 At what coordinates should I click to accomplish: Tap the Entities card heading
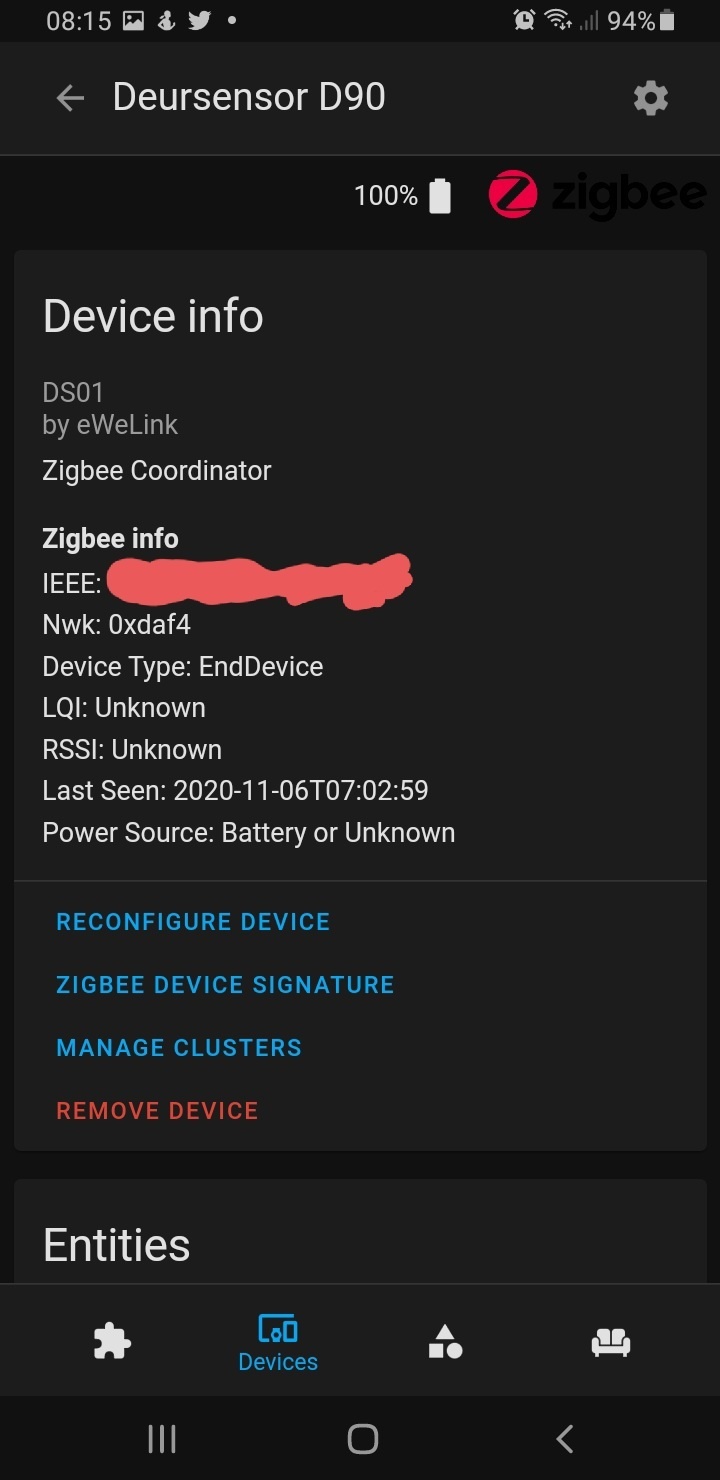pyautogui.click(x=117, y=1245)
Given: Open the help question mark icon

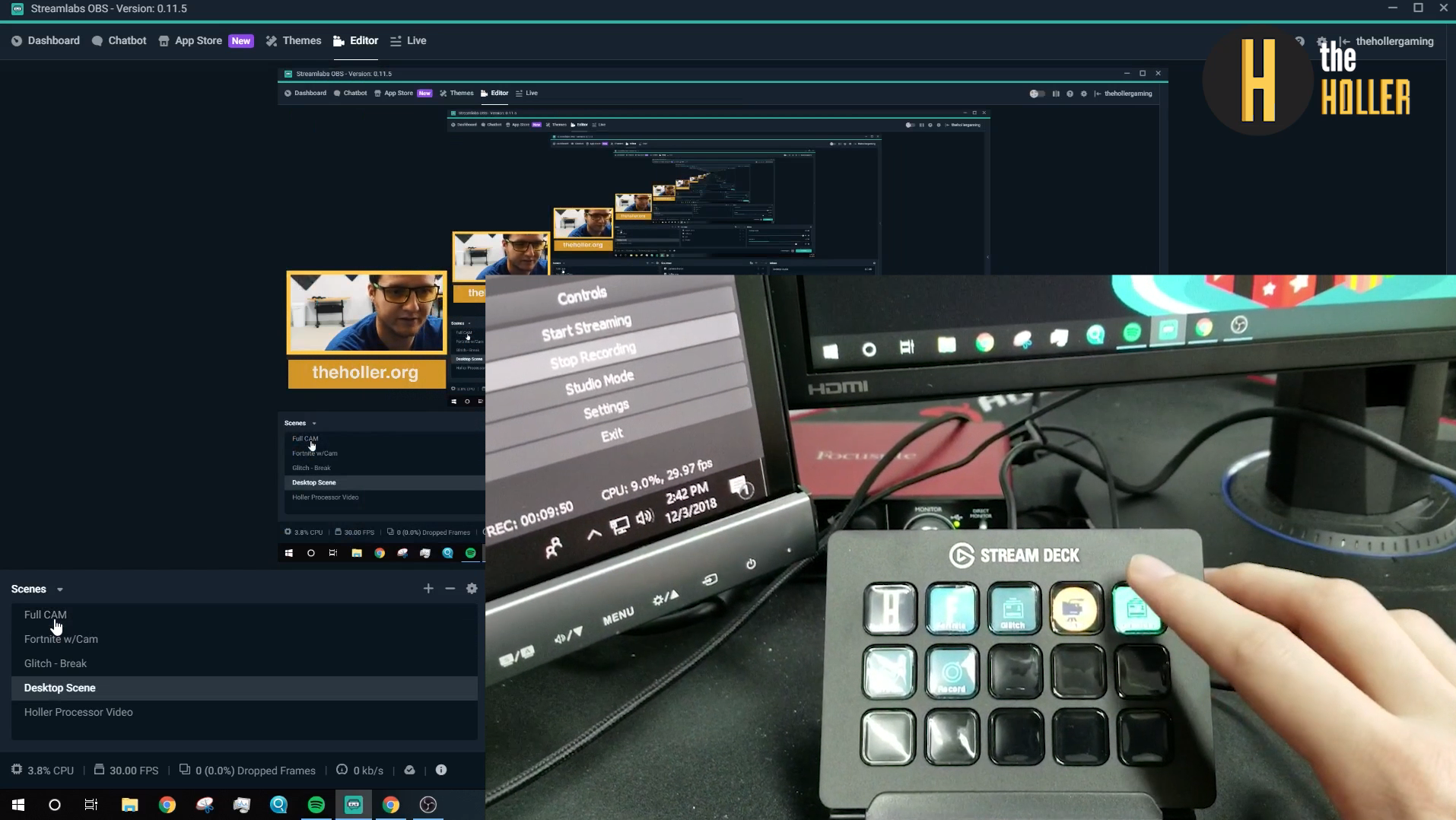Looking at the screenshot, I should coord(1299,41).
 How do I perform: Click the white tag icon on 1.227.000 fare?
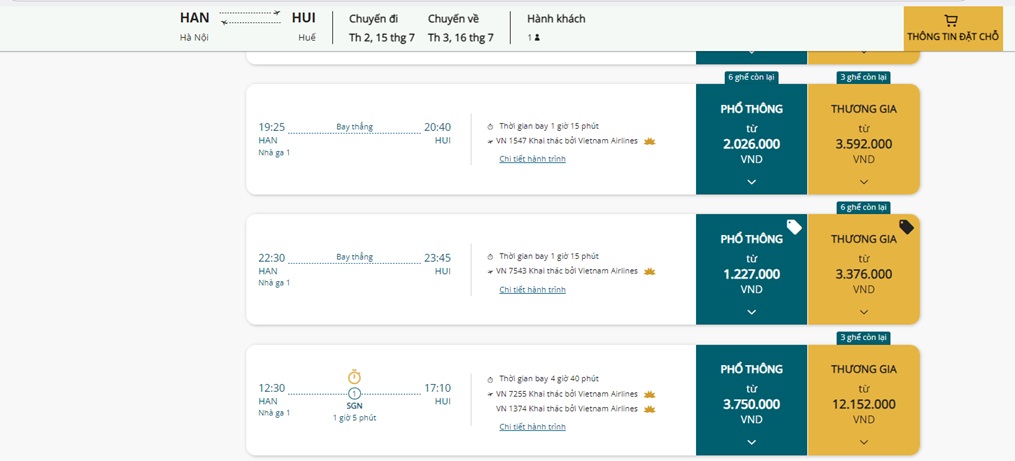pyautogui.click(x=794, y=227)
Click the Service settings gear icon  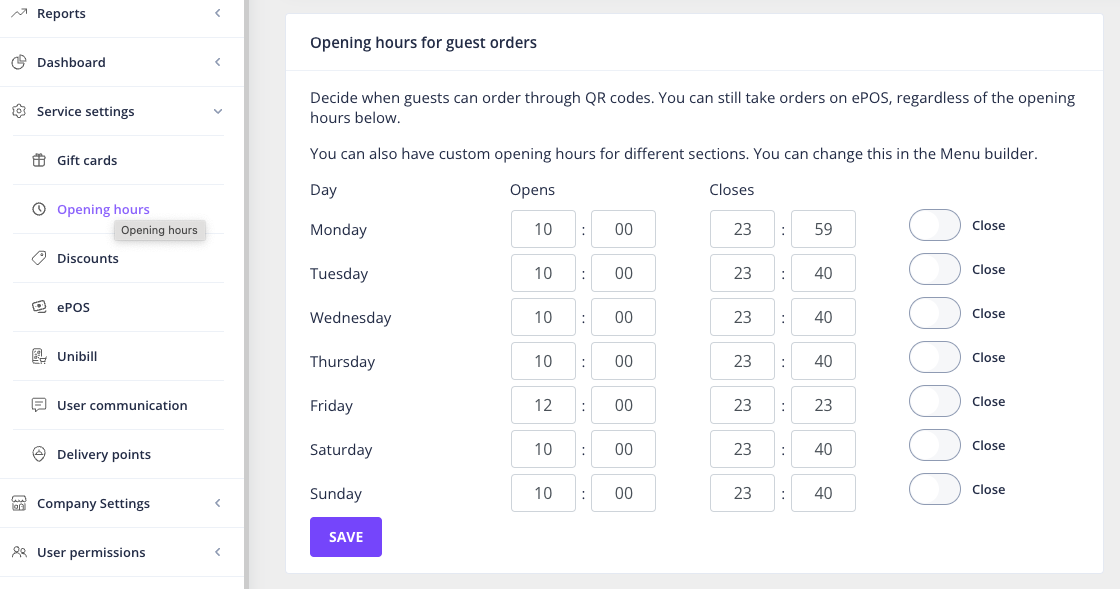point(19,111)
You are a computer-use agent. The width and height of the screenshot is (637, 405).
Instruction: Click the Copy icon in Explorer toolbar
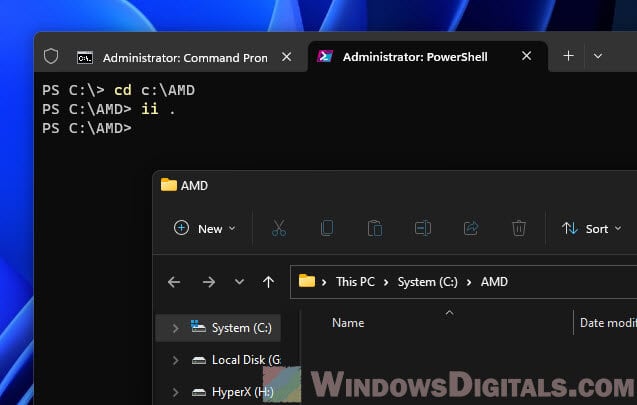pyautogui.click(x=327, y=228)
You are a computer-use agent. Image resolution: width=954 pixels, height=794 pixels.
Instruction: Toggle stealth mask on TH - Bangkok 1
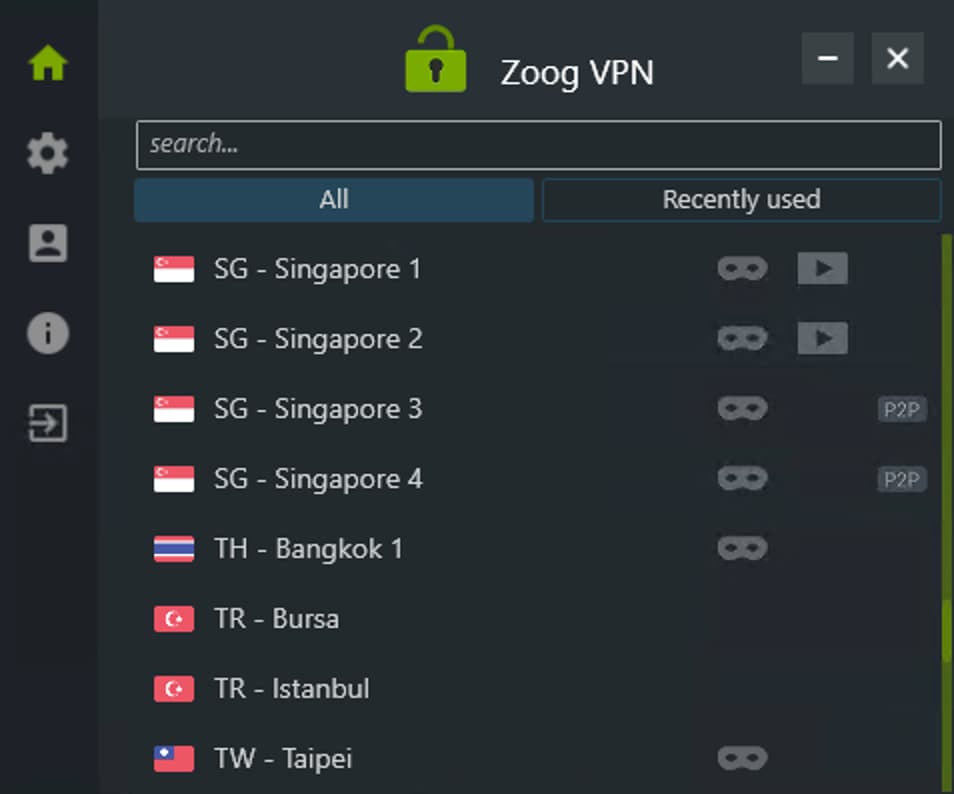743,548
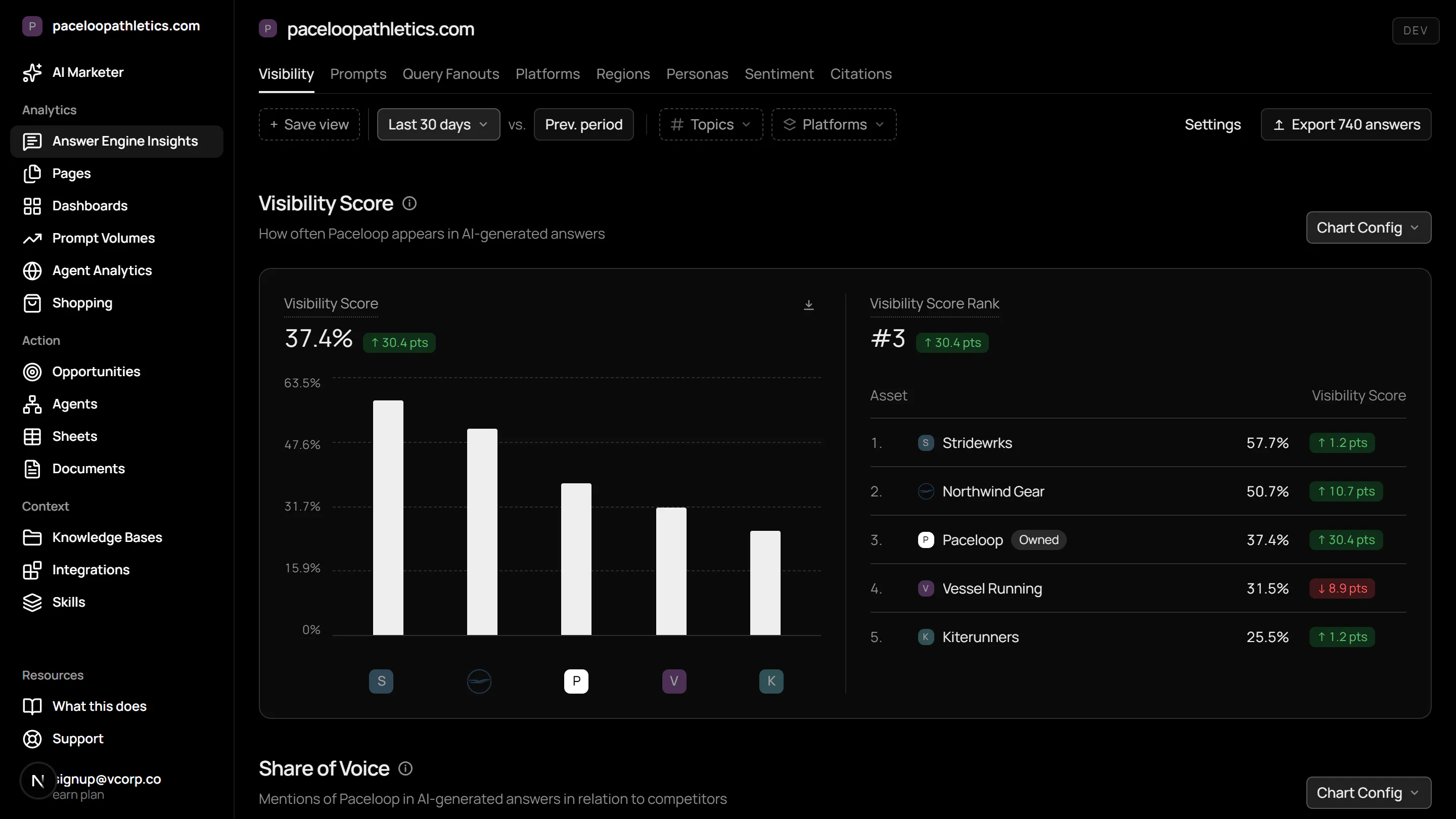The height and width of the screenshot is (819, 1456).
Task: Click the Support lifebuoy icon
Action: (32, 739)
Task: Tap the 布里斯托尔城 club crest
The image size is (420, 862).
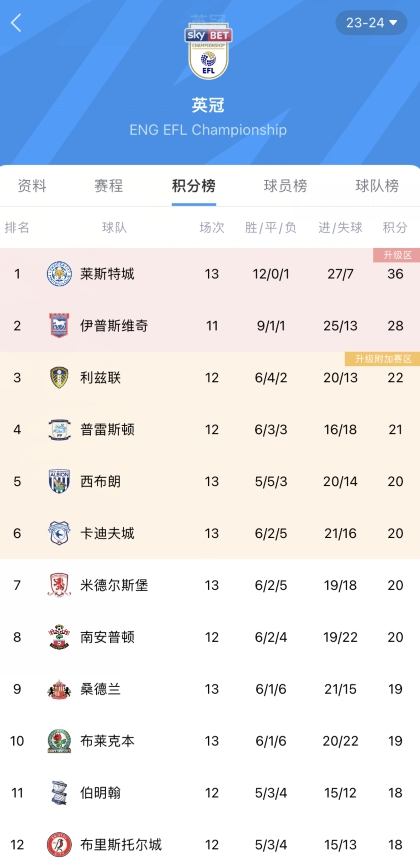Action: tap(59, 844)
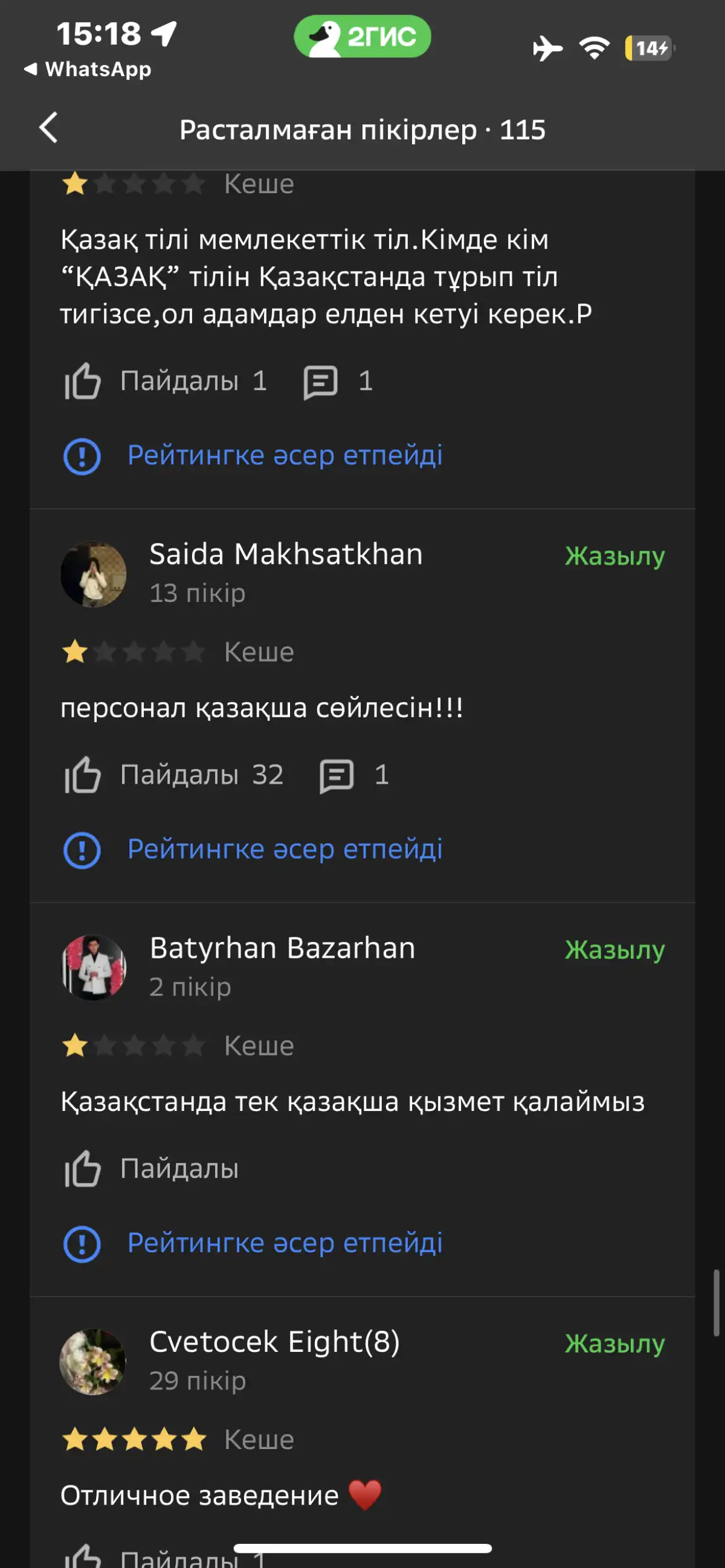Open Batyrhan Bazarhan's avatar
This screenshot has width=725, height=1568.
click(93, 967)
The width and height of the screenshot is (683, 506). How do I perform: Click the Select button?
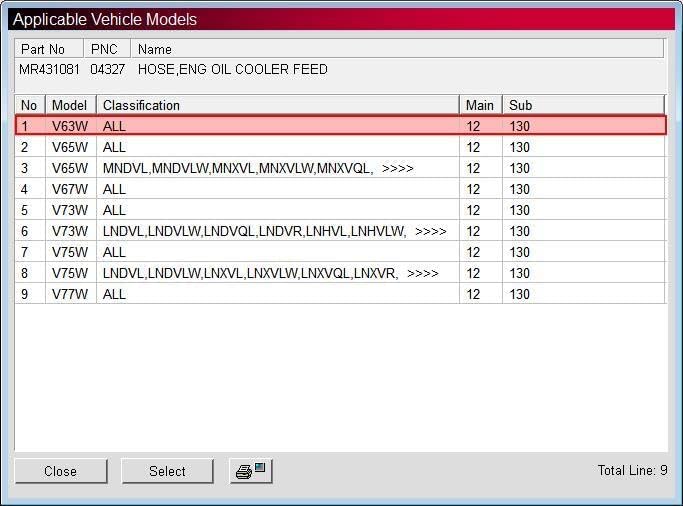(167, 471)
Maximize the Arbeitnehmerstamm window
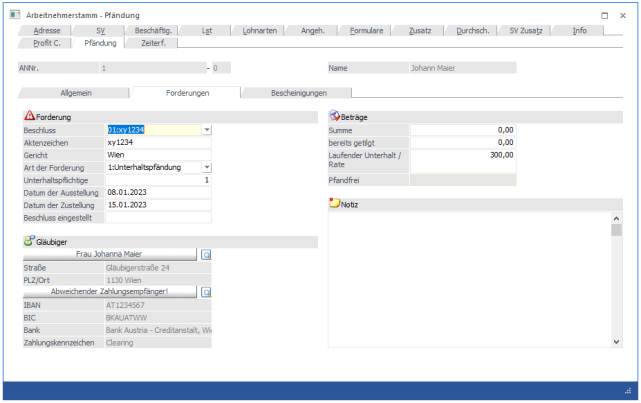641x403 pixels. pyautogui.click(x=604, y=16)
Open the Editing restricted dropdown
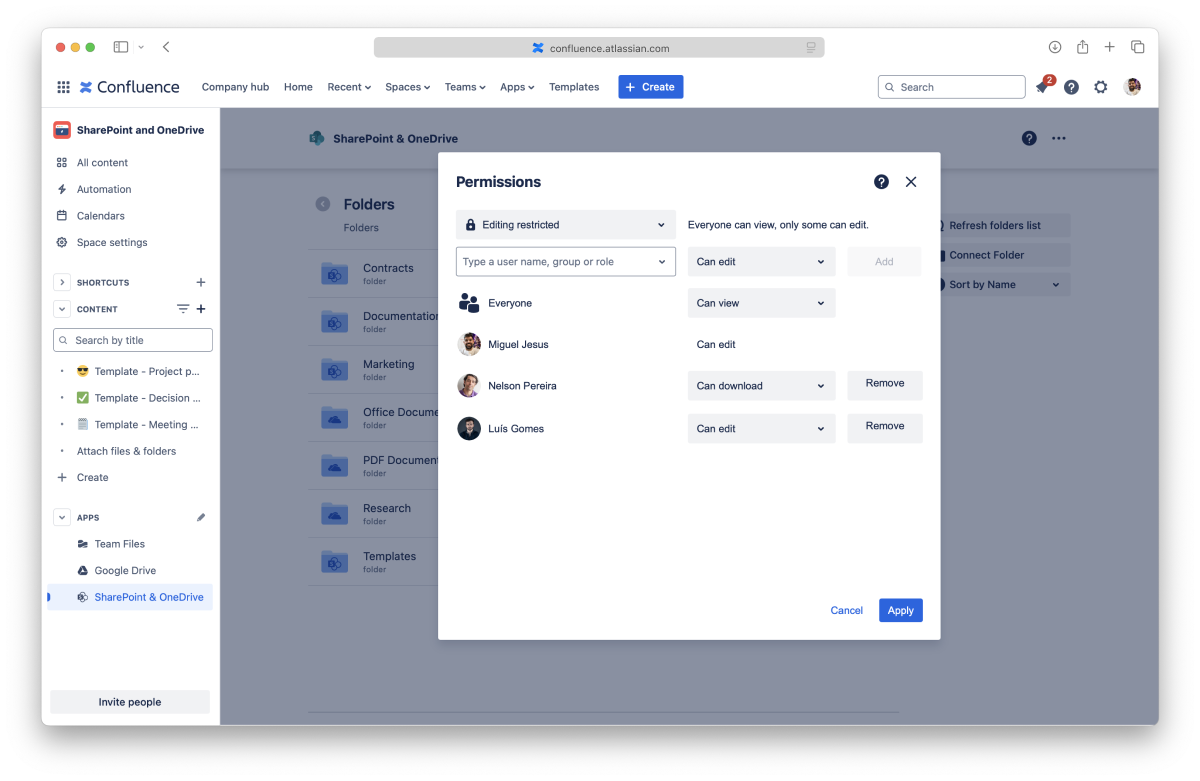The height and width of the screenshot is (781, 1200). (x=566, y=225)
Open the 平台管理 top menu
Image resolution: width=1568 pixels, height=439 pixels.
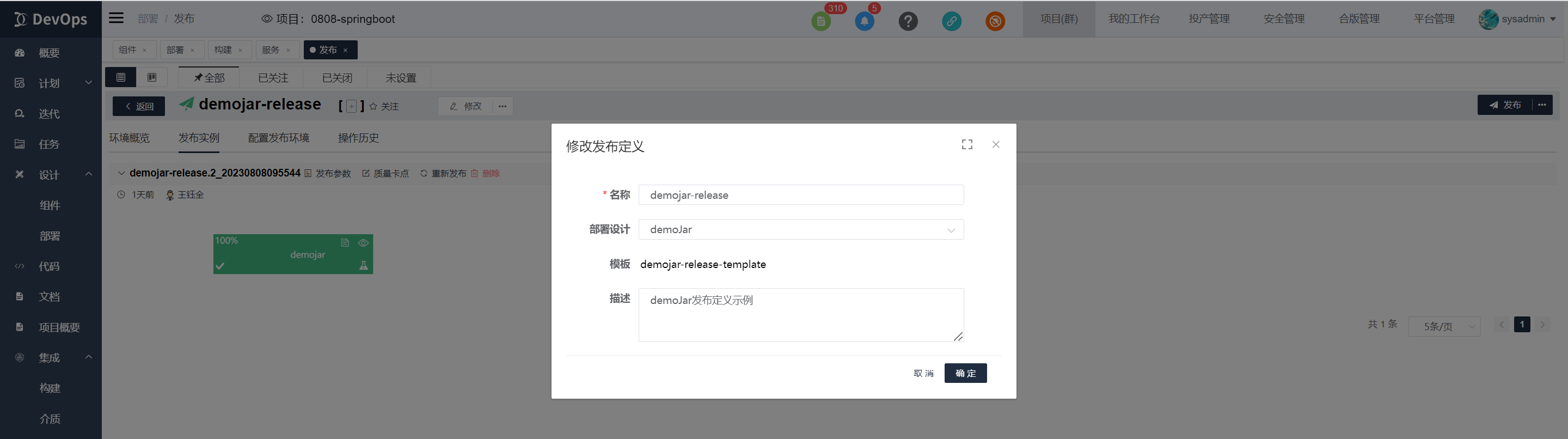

» YOUR OBJECTIVE
Working down from the line with "You are a computer-use agent. Image", copy each line exactly until the last line of the entries, which is also included. Omit the pictures.

» COMPLETED EXERCISE
You are a computer-use agent. Image resolution: width=954 pixels, height=794 pixels.
Instruction: Toggle stealth mask on TH - Bangkok 1
743,548
The height and width of the screenshot is (819, 1456).
Task: Click the Support lifebuoy icon
Action: (32, 739)
Task: Tap the 布里斯托尔城 club crest
The image size is (420, 862).
Action: tap(59, 844)
Open Batyrhan Bazarhan's avatar
This screenshot has width=725, height=1568.
click(93, 967)
The width and height of the screenshot is (683, 506). How do I perform: Click the Select button?
(167, 471)
Maximize the Arbeitnehmerstamm window
641x403 pixels. pyautogui.click(x=604, y=16)
Open the Editing restricted dropdown
The height and width of the screenshot is (781, 1200). (x=566, y=225)
Open the 平台管理 top menu
Image resolution: width=1568 pixels, height=439 pixels.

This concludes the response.